NICOSIA (Reuters) - The euro zone's permanent bailout fund will be up and running at the end of next month, the chairman of the Eurogroup of finance ministers said on Friday, two days after Germany's top court gave it the go-ahead.

Eurogroup President Jean-Claude Juncker told reporters that member states would pay 32 billion euros into the European Stability Mechanism (ESM) in two tranches by the end of October, effectively giving it an initial lending capacity of roughly 200 billion euros.

Its board of directors will first meet on the sidelines of the next Eurogroup meeting in Luxembourg on October 8.

Financial markets calmed this week, partly because Germany's constitutional court cleared the way to set up the 500 billion fund, only insisting that parliament be informed sufficiently and have a veto right over any increase in Berlin's contribution.

Juncker said the verdict was not an obstacle for the ESM.

"We all agreed that no provision of the treaty may be interpreted as leading to higher payment obligations for ESM members without prior agreements of their representatives," Juncker told reporters after a Eurogroup meeting.

The group of ministers would issue a statement on how those conditions could be met in the coming days.
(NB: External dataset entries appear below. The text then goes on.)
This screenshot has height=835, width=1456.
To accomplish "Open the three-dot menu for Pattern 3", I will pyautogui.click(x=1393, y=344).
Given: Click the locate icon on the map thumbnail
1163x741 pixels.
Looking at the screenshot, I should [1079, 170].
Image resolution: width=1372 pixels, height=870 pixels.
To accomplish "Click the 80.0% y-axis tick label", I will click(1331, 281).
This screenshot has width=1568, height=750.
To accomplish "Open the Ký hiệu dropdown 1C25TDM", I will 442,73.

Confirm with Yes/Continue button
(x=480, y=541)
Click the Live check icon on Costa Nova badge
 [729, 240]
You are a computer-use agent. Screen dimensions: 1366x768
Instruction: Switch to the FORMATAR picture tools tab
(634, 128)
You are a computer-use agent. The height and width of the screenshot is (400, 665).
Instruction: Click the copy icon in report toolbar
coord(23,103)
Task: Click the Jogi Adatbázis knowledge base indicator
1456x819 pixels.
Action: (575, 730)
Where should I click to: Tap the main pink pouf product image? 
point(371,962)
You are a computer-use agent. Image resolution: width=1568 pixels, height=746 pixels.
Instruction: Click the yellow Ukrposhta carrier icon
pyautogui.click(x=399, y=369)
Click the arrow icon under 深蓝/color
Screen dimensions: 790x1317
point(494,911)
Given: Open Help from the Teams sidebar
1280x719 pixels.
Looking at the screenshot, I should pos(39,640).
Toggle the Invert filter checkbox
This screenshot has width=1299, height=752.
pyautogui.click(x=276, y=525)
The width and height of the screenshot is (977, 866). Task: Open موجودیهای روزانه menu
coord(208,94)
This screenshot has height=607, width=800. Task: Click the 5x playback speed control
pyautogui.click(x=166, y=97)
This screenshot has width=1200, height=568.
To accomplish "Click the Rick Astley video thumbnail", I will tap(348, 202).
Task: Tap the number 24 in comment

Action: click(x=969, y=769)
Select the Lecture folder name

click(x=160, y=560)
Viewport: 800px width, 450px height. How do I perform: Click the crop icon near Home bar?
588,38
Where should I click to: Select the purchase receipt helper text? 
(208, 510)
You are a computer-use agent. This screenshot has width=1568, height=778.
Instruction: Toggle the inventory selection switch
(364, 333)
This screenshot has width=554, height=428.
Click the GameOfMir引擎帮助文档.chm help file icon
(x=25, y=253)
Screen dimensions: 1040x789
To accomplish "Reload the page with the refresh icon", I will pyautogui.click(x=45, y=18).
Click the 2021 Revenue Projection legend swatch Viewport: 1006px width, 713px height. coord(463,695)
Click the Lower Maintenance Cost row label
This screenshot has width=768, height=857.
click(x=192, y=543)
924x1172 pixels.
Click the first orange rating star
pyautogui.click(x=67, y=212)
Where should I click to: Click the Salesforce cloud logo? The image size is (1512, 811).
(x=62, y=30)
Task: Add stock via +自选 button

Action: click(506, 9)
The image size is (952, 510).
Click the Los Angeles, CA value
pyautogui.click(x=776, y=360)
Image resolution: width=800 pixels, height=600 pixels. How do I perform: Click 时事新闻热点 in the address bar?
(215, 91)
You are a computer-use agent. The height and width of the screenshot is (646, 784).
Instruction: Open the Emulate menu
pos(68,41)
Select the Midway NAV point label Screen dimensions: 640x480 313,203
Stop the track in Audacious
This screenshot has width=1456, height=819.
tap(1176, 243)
The ESM was supposed to come into effect in July as the euro zone's firewall to stop the three-year-old debt crisis from spreading. Only ratification from Germany, which funds more than a quarter of the ESM, was still pending until the court ruling.

Germany's head of state on Thursday signed the treaty but ratification will not be complete until the government meets the conditions set by the top court.

However, finance ministers reached no agreement on the costs at which the European Stability Mechanism (ESM) would make loans, an EU diplomat told Reuters.

Unlike its predecessor, the European Financial Stability Facility, the ESM may charge a penalty margin for its loans to distressed countries. Some northern states, such as the Netherlands, want such a margin to avoid moral hazard, while others insist distressed states should not be punished further.